The coalition of moderates and reformists that had formed in the build-up to balloting also took an early lead in a separate vote for the Assembly of Experts, a top clerical body tasked with selecting the Islamic Republic’s supreme leader when the position becomes vacant. It is currently held by 76-year-old Ayatollah Ali Khamenei, who backed Rouhani’s nuclear diplomacy but regularly expresses deep skepticism over U.S. intentions toward Iran.

Sixteen seats in the 88-member body are reserved for the capital. Renowned hard-line clerics Mohammad Taghi Mesbah Yazdi and Mohammad Yazdi, lost their seats, according to the initial vote count. Both have opposed reforms. Rouhani and a leading ally, former President Ali Akbar Hashemi Rafsanjani, retained their seats on the assembly.

The results reflect a “vote of confidence by the most politicized segment of the Iranian society for Rouhani and Rafsanjani’s vision of a more pluralistic polity that is integrated into the global economy,” said Ali Vaez, senior Iran analyst at the New York-basedInternational Crisis Group. “Ultra-conservatives are on the back foot, but not defeated.”

Together, Friday’s two elections could play a major role in shaping the country’s direction, amid deep ideological differences over the wisdom of opening up to the international community.

‘Tehran Is Free’

Rouhani, the architect of a diplomatic U-turn that led to the nuclear accord and the removal of global sanctions, wants to translate his foreign-policy coup into benefits for Iranians ahead of the 2017 presidential race, when he might seek a second term. For foreign investors eyeing a relatively untapped market of 77 million consumers, a victory for moderates more in tune with the president’s agenda could speed laws opening the economy to more international business.

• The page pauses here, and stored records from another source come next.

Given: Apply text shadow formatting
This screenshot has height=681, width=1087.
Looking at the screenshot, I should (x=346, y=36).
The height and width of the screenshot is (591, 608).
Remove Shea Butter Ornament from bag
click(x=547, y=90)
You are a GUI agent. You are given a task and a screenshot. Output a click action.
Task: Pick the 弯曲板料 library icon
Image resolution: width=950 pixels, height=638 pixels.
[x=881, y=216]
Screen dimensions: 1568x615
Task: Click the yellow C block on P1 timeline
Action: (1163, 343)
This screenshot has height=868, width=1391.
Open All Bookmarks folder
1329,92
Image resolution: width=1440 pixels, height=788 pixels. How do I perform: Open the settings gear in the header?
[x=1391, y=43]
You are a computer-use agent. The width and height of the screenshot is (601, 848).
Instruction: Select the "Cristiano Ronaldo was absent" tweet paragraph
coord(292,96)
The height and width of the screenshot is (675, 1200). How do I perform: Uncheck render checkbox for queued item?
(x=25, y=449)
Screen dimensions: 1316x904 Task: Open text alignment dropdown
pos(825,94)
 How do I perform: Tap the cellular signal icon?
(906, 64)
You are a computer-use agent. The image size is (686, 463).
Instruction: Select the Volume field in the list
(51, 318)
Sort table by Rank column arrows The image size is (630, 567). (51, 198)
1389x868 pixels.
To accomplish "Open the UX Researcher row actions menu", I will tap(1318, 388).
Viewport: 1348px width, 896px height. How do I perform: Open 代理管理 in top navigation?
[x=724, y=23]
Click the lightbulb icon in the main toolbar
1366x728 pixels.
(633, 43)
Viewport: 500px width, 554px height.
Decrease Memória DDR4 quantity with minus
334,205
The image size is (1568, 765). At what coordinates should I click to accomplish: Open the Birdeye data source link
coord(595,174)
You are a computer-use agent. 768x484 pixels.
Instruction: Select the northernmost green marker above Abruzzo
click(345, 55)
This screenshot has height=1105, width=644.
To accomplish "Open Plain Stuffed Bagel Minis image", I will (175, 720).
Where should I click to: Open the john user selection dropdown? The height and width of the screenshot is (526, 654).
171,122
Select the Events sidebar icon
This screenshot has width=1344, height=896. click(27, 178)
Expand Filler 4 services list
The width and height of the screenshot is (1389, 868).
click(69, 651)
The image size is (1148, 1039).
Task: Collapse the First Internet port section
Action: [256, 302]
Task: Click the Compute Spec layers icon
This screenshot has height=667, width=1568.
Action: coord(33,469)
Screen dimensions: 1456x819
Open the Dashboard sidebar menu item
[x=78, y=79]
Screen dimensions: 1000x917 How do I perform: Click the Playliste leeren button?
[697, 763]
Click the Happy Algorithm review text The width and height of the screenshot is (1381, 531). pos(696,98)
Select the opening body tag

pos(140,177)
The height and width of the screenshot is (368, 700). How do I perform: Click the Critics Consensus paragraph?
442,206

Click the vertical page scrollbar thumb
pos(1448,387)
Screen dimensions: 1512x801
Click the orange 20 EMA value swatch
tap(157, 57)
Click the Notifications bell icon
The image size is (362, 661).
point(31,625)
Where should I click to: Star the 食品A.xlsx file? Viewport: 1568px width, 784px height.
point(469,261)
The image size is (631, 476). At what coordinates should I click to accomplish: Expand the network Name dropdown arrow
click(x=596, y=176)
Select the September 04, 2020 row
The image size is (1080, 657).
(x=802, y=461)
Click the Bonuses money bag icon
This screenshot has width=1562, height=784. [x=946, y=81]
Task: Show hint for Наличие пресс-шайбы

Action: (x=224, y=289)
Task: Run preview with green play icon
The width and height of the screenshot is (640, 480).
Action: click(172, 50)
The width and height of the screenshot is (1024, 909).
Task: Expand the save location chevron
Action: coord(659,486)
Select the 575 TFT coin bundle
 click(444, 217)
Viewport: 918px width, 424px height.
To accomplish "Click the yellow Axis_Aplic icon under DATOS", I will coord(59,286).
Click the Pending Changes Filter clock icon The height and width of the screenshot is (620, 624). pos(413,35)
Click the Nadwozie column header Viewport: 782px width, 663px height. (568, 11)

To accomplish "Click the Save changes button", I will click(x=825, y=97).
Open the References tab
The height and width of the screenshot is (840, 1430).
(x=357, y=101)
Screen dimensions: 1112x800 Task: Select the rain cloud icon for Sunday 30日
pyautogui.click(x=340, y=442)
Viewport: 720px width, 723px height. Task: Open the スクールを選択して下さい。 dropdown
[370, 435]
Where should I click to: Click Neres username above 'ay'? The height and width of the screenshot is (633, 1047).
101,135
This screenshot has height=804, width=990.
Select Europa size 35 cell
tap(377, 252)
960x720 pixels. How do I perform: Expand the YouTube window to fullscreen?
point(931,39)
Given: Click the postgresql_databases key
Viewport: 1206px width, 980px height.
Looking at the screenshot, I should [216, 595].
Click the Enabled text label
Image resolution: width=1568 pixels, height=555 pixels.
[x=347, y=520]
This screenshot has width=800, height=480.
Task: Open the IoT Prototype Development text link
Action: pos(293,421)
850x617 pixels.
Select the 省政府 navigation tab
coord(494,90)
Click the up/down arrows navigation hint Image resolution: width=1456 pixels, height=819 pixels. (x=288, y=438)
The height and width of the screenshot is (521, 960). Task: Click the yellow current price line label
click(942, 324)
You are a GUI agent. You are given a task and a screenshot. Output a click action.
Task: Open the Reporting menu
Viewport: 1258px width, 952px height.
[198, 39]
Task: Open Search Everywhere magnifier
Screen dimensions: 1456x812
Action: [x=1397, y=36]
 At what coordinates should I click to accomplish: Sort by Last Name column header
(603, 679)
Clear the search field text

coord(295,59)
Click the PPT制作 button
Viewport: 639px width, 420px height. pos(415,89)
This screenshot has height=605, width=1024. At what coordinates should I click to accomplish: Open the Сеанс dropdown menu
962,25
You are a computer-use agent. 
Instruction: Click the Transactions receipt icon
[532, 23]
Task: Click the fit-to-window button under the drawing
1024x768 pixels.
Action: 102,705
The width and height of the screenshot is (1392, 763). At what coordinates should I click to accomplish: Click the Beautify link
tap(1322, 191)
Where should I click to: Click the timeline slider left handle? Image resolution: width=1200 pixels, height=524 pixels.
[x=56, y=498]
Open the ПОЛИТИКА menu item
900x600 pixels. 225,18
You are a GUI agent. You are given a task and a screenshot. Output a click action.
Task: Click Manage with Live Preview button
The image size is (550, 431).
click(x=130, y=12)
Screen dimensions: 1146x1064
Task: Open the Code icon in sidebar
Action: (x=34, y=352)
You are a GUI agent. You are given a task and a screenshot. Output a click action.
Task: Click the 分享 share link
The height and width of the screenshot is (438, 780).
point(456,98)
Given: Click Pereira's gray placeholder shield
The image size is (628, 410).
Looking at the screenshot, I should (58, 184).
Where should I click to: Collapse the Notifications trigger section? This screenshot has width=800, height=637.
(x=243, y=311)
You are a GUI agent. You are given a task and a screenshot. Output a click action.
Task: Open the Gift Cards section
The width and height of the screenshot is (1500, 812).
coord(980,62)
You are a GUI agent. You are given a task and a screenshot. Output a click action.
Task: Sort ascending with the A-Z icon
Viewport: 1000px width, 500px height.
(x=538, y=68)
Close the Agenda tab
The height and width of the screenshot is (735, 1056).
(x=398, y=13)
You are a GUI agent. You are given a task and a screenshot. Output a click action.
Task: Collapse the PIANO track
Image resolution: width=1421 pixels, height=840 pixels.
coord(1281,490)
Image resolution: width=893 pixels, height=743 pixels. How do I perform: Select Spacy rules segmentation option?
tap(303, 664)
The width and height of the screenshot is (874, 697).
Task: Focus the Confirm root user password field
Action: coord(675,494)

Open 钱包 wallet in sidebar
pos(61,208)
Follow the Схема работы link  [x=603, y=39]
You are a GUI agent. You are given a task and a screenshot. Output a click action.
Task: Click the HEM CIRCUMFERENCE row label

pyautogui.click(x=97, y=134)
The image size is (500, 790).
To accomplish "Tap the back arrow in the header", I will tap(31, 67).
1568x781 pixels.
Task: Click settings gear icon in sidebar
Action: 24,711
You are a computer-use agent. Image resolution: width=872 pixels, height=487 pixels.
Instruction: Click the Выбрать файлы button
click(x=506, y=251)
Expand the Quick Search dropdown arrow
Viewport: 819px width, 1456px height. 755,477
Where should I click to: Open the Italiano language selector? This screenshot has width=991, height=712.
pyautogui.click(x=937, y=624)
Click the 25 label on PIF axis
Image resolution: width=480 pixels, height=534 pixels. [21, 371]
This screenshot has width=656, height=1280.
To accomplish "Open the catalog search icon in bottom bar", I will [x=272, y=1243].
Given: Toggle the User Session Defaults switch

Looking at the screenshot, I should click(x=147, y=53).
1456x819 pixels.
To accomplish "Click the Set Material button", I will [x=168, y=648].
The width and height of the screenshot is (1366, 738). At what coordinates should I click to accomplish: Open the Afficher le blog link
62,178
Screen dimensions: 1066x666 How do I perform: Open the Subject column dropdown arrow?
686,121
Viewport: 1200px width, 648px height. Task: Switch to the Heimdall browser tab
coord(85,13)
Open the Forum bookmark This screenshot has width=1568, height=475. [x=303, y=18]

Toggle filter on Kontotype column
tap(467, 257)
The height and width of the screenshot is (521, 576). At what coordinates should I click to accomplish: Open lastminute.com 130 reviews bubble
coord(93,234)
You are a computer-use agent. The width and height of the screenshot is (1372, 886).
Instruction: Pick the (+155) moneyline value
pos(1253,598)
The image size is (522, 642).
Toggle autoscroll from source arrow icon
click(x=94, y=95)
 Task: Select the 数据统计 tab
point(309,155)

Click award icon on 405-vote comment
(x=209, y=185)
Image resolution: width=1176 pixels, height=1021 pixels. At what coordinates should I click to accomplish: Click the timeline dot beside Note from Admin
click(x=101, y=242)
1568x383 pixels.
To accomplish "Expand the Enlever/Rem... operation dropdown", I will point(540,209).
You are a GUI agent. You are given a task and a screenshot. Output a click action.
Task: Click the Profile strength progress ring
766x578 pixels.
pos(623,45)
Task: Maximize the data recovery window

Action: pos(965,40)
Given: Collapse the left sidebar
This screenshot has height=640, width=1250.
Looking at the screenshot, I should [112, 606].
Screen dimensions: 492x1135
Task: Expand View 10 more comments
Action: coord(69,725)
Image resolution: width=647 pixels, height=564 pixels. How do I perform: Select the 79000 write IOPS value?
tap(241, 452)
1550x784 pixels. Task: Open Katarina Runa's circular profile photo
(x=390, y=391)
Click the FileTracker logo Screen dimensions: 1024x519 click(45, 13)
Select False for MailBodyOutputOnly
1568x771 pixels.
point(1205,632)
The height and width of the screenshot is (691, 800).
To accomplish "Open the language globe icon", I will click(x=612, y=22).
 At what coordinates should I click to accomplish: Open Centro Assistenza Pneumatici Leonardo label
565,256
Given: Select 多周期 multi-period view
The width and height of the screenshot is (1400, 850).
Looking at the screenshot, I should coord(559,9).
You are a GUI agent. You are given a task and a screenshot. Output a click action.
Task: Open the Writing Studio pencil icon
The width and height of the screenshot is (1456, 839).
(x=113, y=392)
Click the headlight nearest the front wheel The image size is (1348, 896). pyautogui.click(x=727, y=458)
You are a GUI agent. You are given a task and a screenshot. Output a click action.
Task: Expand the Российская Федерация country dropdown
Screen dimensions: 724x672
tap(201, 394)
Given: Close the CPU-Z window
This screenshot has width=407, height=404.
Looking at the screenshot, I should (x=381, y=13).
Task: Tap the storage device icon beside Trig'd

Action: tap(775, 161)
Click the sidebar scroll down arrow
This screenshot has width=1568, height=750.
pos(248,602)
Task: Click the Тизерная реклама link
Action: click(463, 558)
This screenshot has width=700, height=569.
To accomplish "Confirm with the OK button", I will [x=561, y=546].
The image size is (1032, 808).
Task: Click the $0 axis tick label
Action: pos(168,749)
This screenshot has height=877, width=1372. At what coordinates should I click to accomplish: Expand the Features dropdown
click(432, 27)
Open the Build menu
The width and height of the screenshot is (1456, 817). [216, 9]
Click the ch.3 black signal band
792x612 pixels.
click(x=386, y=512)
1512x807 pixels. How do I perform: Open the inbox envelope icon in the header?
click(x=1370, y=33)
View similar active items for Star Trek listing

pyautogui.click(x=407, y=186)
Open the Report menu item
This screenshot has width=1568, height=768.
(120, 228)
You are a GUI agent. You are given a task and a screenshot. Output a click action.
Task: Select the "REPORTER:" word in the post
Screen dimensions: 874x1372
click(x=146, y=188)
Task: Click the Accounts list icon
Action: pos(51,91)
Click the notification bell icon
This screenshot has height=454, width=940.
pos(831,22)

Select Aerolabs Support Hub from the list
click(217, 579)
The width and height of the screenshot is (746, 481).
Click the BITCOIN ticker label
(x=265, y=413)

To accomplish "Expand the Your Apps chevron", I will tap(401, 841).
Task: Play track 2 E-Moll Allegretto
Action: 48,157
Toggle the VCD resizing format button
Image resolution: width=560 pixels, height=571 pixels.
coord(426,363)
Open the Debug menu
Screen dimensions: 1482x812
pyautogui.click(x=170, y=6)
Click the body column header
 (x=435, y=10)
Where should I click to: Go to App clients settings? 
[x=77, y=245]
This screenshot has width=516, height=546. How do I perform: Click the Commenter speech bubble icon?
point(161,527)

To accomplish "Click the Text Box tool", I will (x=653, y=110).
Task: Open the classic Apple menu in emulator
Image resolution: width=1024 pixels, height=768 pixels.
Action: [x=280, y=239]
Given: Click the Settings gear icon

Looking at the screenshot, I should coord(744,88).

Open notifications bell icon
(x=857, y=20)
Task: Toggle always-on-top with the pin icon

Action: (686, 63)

Having harnessed the power of social media during campaigning, reformist activists feted their success in Tehran, posting jokes and photos on Twitter and the widely popular mobile app Telegram. “Dear citizens! Attention please, attention please, Tehran is now free!” read one message. Another mocked the media ban imposed on reformist ex-President Mohammad Khatami by hardliners.

In a message published on Saturday, Rouhani called on “people and the government to speak with the same voice” and make “use of international opportunities to start a new chapter in the growth and blossoming of the national economy.”